Segment Start: Data under study
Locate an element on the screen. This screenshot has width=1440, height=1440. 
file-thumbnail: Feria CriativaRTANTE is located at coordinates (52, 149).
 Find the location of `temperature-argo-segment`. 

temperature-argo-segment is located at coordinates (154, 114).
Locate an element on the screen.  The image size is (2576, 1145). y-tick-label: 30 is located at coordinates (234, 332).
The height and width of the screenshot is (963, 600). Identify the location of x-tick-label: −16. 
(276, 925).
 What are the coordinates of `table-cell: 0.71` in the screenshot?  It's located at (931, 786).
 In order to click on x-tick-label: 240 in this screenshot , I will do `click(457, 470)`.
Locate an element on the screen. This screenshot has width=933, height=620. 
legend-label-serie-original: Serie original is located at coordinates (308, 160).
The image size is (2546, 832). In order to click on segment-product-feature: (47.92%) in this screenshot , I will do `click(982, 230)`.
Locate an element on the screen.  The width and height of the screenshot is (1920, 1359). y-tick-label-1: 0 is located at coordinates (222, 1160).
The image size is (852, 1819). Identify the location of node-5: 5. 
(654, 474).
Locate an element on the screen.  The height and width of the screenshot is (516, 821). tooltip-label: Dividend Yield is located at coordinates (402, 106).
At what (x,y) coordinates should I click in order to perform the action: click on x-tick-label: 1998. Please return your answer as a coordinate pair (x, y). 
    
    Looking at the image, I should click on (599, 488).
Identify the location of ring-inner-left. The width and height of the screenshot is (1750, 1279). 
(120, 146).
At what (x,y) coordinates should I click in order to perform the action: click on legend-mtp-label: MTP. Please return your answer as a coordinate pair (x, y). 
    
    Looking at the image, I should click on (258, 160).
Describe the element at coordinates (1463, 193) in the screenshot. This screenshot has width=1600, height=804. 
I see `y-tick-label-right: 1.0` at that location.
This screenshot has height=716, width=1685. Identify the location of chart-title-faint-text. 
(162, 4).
Segment End: Data under study
● **Brief**:
Could you rewrite all of the data above as a Markdown table with two columns, "Row" for a row number and "Line" for each line, leaving out the blank lines?

● **The answer**:
| Row | Line |
|---|---|
| 1 | Locate an element on the screen. This screenshot has width=1440, height=1440.  |
| 2 | file-thumbnail: Feria CriativaRTANTE is located at coordinates (52, 149). |
| 3 |  Find the location of `temperature-argo-segment`.  |
| 4 | temperature-argo-segment is located at coordinates (154, 114). |
| 5 | Locate an element on the screen.  The image size is (2576, 1145). y-tick-label: 30 is located at coordinates (234, 332). |
| 6 | The height and width of the screenshot is (963, 600). Identify the location of x-tick-label: −16.  |
| 7 | (276, 925). |
| 8 |  What are the coordinates of `table-cell: 0.71` in the screenshot?  It's located at (931, 786). |
| 9 |  In order to click on x-tick-label: 240 in this screenshot , I will do `click(457, 470)`. |
| 10 | Locate an element on the screen. This screenshot has width=933, height=620.  |
| 11 | legend-label-serie-original: Serie original is located at coordinates (308, 160). |
| 12 | The image size is (2546, 832). In order to click on segment-product-feature: (47.92%) in this screenshot , I will do `click(982, 230)`. |
| 13 | Locate an element on the screen.  The width and height of the screenshot is (1920, 1359). y-tick-label-1: 0 is located at coordinates (222, 1160). |
| 14 | The image size is (852, 1819). Identify the location of node-5: 5.  |
| 15 | (654, 474). |
| 16 | Locate an element on the screen.  The height and width of the screenshot is (516, 821). tooltip-label: Dividend Yield is located at coordinates (402, 106). |
| 17 | At what (x,y) coordinates should I click in order to perform the action: click on x-tick-label: 1998. Please return your answer as a coordinate pair (x, y).  |
| 18 |     Looking at the image, I should click on (599, 488). |
| 19 | Identify the location of ring-inner-left. The width and height of the screenshot is (1750, 1279).  |
| 20 | (120, 146). |
| 21 | At what (x,y) coordinates should I click in order to perform the action: click on legend-mtp-label: MTP. Please return your answer as a coordinate pair (x, y).  |
| 22 |     Looking at the image, I should click on (258, 160). |
| 23 | Describe the element at coordinates (1463, 193) in the screenshot. This screenshot has width=1600, height=804.  |
| 24 | I see `y-tick-label-right: 1.0` at that location. |
| 25 | This screenshot has height=716, width=1685. Identify the location of chart-title-faint-text.  |
| 26 | (162, 4). |